Exercise materials:
####################

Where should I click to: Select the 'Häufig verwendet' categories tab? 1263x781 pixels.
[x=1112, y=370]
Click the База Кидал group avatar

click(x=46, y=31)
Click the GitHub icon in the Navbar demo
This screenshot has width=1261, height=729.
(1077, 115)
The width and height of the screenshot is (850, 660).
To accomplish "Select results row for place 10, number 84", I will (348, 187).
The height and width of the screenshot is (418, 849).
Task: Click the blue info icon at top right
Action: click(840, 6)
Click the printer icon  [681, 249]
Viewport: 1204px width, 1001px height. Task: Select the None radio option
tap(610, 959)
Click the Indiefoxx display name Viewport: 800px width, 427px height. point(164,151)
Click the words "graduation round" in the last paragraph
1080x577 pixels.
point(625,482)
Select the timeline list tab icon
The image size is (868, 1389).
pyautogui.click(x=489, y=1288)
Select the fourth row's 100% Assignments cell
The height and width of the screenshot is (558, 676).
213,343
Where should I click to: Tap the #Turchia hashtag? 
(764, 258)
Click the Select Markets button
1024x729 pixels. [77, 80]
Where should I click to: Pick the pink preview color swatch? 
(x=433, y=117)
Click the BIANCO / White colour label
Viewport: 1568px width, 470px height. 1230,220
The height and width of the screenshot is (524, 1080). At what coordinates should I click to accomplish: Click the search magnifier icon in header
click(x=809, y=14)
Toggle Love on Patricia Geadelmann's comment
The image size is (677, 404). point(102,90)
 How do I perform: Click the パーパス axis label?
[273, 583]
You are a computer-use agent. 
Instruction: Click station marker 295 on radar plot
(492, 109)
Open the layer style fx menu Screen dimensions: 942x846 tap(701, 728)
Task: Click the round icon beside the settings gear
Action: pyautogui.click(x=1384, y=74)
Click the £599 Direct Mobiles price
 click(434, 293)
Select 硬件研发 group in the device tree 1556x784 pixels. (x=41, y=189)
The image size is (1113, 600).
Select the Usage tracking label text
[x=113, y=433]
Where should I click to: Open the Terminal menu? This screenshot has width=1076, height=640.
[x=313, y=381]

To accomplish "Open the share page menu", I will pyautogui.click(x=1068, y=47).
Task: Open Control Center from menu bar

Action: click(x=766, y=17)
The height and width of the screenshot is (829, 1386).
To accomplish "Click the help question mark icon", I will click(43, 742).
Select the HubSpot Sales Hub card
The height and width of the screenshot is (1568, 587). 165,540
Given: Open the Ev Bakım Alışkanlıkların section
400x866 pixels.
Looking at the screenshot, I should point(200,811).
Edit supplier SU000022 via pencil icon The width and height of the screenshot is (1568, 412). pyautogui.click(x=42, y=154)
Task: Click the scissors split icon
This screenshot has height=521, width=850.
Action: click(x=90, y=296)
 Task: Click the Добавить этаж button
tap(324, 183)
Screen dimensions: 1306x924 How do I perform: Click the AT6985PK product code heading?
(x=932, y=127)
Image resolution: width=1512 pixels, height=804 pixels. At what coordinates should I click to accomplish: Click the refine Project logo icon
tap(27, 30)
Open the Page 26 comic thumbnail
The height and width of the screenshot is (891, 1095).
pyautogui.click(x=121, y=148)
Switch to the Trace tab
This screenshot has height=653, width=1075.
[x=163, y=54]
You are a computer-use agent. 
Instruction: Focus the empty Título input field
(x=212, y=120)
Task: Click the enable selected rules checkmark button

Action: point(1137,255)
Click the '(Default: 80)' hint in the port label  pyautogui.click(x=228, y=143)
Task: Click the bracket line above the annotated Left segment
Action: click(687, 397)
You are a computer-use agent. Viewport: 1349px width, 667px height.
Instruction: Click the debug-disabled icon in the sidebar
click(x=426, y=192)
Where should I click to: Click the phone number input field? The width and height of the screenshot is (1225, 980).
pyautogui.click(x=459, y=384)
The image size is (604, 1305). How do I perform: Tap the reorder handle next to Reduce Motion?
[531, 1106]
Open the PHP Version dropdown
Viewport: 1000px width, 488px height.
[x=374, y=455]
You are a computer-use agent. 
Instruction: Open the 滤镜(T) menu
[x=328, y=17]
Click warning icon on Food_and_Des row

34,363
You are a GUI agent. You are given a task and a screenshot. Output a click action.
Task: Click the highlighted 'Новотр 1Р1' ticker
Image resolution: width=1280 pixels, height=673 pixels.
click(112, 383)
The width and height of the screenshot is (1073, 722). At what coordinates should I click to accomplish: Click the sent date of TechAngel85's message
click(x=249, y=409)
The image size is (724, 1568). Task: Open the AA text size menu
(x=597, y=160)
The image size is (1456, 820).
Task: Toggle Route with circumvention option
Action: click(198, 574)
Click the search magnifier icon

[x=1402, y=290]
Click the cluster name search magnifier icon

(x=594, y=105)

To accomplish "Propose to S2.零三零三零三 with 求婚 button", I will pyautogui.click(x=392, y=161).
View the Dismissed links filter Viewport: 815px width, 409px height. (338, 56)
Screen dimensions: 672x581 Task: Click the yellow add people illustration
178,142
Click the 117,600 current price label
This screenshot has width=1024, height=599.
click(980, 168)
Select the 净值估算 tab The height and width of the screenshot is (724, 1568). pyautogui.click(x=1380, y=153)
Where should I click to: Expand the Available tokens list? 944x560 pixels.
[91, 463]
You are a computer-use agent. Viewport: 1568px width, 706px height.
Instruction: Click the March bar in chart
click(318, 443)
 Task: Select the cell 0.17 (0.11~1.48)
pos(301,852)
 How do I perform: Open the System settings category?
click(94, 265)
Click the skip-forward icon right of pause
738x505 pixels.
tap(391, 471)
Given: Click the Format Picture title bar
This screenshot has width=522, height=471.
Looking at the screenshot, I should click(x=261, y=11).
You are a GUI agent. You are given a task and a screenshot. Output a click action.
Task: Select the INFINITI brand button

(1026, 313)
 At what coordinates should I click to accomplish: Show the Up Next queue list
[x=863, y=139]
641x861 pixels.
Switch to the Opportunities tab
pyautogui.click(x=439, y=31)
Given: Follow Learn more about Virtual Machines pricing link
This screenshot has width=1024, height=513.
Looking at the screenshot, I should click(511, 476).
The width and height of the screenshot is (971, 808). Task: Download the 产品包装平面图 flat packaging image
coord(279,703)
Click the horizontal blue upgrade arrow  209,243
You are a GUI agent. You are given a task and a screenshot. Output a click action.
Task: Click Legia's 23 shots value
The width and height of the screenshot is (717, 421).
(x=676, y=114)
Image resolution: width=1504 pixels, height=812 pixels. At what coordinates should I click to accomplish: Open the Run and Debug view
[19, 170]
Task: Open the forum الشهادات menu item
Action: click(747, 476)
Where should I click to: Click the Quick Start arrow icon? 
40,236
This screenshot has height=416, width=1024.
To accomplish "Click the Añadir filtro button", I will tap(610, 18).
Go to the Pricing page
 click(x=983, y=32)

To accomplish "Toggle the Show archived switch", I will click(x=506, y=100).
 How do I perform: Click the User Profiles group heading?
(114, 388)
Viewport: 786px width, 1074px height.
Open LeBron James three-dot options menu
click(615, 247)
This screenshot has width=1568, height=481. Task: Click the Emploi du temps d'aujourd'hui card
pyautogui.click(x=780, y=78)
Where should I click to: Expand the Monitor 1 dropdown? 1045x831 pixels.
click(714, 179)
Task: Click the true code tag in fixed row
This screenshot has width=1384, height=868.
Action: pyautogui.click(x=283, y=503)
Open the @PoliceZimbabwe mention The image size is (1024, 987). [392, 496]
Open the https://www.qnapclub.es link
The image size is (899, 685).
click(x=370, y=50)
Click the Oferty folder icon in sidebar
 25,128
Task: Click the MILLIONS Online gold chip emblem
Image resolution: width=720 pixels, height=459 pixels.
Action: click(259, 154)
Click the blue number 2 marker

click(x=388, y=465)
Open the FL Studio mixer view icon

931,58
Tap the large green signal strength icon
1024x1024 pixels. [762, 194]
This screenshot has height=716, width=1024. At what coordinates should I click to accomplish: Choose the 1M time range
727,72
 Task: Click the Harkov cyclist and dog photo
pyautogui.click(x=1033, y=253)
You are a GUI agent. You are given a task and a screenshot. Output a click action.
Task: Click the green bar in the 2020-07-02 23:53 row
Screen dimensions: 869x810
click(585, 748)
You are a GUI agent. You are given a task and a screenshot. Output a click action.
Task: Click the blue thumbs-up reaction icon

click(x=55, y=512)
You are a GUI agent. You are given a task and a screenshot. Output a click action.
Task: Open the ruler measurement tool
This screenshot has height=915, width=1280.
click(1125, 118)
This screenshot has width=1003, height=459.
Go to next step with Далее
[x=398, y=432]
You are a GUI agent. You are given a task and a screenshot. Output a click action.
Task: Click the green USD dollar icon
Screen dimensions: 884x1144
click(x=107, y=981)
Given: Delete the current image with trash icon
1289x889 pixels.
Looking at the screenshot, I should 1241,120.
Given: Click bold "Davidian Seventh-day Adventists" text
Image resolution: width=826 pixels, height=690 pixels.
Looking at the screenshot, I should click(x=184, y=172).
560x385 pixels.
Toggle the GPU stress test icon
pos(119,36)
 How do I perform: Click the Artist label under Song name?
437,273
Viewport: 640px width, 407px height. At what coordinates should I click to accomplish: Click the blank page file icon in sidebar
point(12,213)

####################

Task item: With the line holding "Task: Select the cell 0.17 (0.11~1.48)" as the first and the line holding "Given: Click the Format Picture title bar" as the last, please transcribe exactly the lines of the material above in that range and nothing else.

Result:
 Task: Select the cell 0.17 (0.11~1.48)
pos(301,852)
 How do I perform: Open the System settings category?
click(94, 265)
Click the skip-forward icon right of pause
738x505 pixels.
tap(391, 471)
Given: Click the Format Picture title bar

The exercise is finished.